In Time and Conscious Experience it was proposed that our sense of depth is due to the representation of objects in time as well as space. It is interesting that optical depth illusions such as the Necker Cube are activated strongly by scanning the image, moving your eyes from one part to another.
Necker cube (courtesy Wikimedia Commons)
It takes about half a second for the cube to change form. The 3D sensation generated by the cube is a neural event, a "representation". The representational nature of the events is shown by the Kanizsa version of the Necker Cube:
Necker Nocube (courtesy Wikimedia Commons)
Although we call the Necker Cube a "3D" effect it is nothing of the sort because we cannot see behind the bars of the cube.
If the Necker Cube and similar illusions are not 3D effects what is the nature of the apparent distance that occurs between the front and the back of the image? The most likely explanation is that this distance is a time interval that corresponds to the motion that occurs when we scan the image and a part of it pops out towards us. This is also suggested by the instability of the "3D" image where, when we stare at the cube in one configuration for any length of time it loses its "3D" character until it flips into a new form.
This relationship of "3D" to active viewing is beautifully brought out in some "3D" films (for instance in the recently released "Avatar"). In this form of "3D" each eye is fed an image that corresponds to the image that it might receive if I were actually viewing the objects that are on the screen in real life. This allows us to focus on different planes in the image and hence actively explore the visual field. It is the active exploration of the field that gives it a "3D" effect.
Notice that we can never see the back of objects and that when we see "behind" a nearby object using two eyes we are actually looking through a distorted, stretched, transparent, 2D representation of the nearby object. The truth is that "3D" vision is active vision, it is actively focusing from one plane to another in a visual field (not seeing the back of objects as would be the case with real 3D). The "3D" of modern cinema is providing us with the best 2D representation of the world to date. Previous artwork using perspective and other tricks was less able to provide that essential ingredient of 2D representation of an nD world, the active engagement of the onlooker.

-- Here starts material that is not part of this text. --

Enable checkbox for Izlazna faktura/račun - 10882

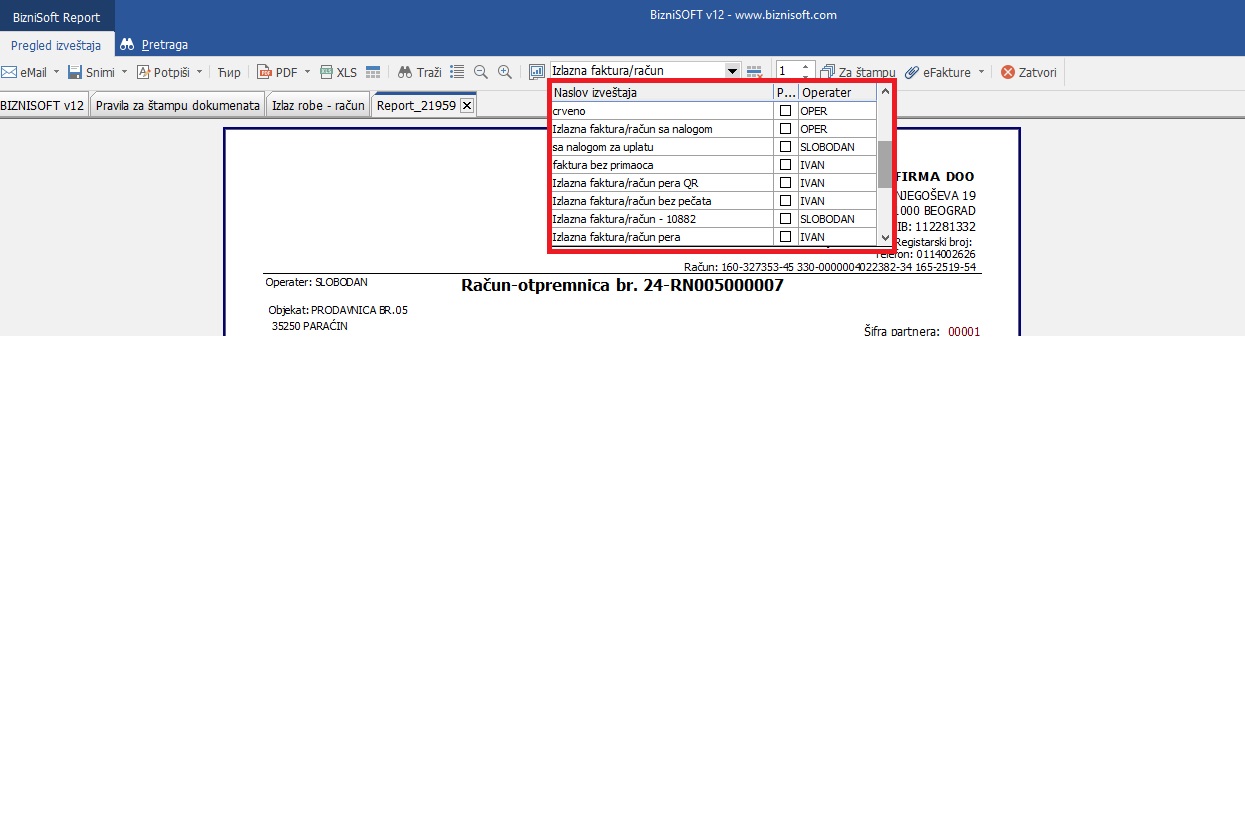(x=786, y=219)
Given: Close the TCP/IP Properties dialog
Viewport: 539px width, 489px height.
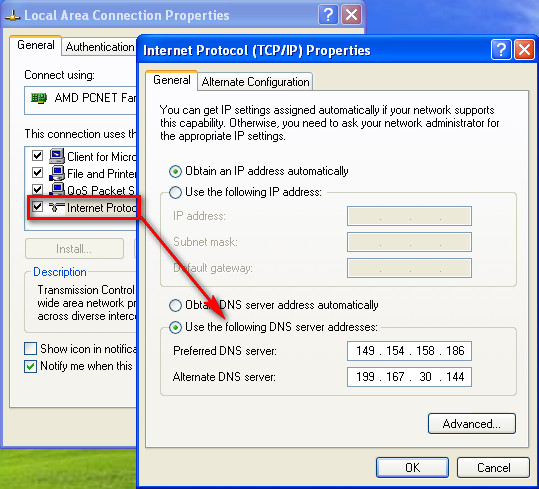Looking at the screenshot, I should point(524,49).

The apparently 3D world of our perception is actually a 2D world plus timings to different places within perception. It is a model for the effects of movement, the separation of this page being related to how long it takes to re-focus,the change in length of the ciliary muscles and, given that biological timings of motion will have known relationships in my brain, to how long my arm would take to touch it. The "depth" in perception is an "action space" (Cutting and Vishton 1995).
Cutting, J.E. & Vishton, P.M. (1995) Perceiving layout and knowing distances: The integration, relative potency, and contextual use of different information about depth. In W. Epstein & S. Rogers (eds.) Handbook of perception and cognition, Vol 5; Perception of space and motion. (pp. 69-117). San Diego, CA: Academic Press.